The firm sold 46.9 million iPhones in the quarter to end-September, compared with 46.7 million in the prior year.

But higher prices lifted revenue 20% to $62.9bn, while profits also climbed, rising 31% year-on-year to $14.1bn.

But a warning of possible weaker sales in coming months sparked a more than 4% fall in the share price after-hours.

The total number of smartphones sold by all makers globally declined for the first time in 2017.

But Apple’s strategy of charging higher prices for its phones has helped it to shrug off flagging demand.

The California-based company is also making more money from “services” such as the App store, Apple Music and Apple Pay. Services revenue hit a record $10bn in the quarter.

For the firm’s full 2018 financial year, profits increased 23% to $59.5bn, as revenue rose 16% to $265.5bn.

‘Weakness’

Despite the record figures, shares in the firm sunk in after-hours trading – a fall some blamed on a disappointing forecast for the important Christmas season.

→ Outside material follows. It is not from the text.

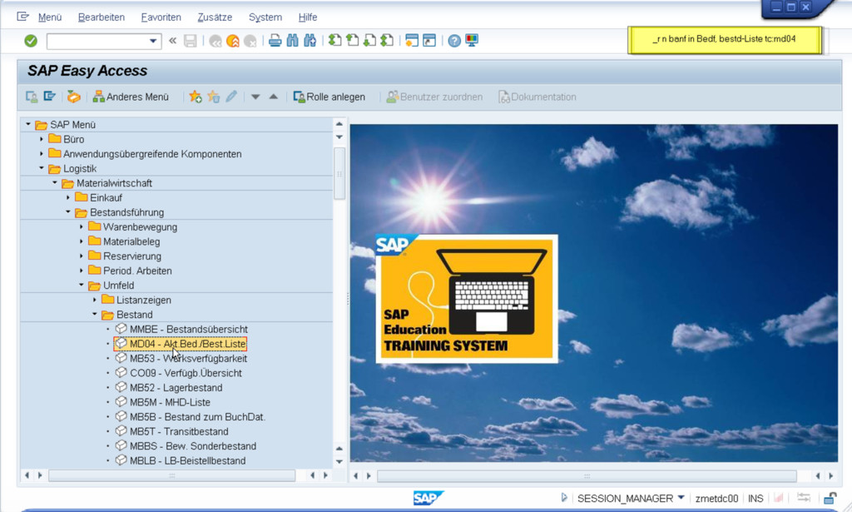Click the Print icon in toolbar
Image resolution: width=852 pixels, height=512 pixels.
click(x=275, y=41)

The firm said it expects sales of $89bn to $93bn for the quarter that ends 31 December, against Wall Street’s $93bn forecast.

It posted sales of $88.3bn in the quarter last year.

Chief executive Tim Cook said that Apple is “seeing some macroeconomic weakness in some of the emerging markets” such as Turkey, India, Brazil and Russia.

He said some of that is due to currency fluctuation.

Chief financial officer Luca Maestri said Apple also faces some supply uncertainty related to the roll-out of its latest products.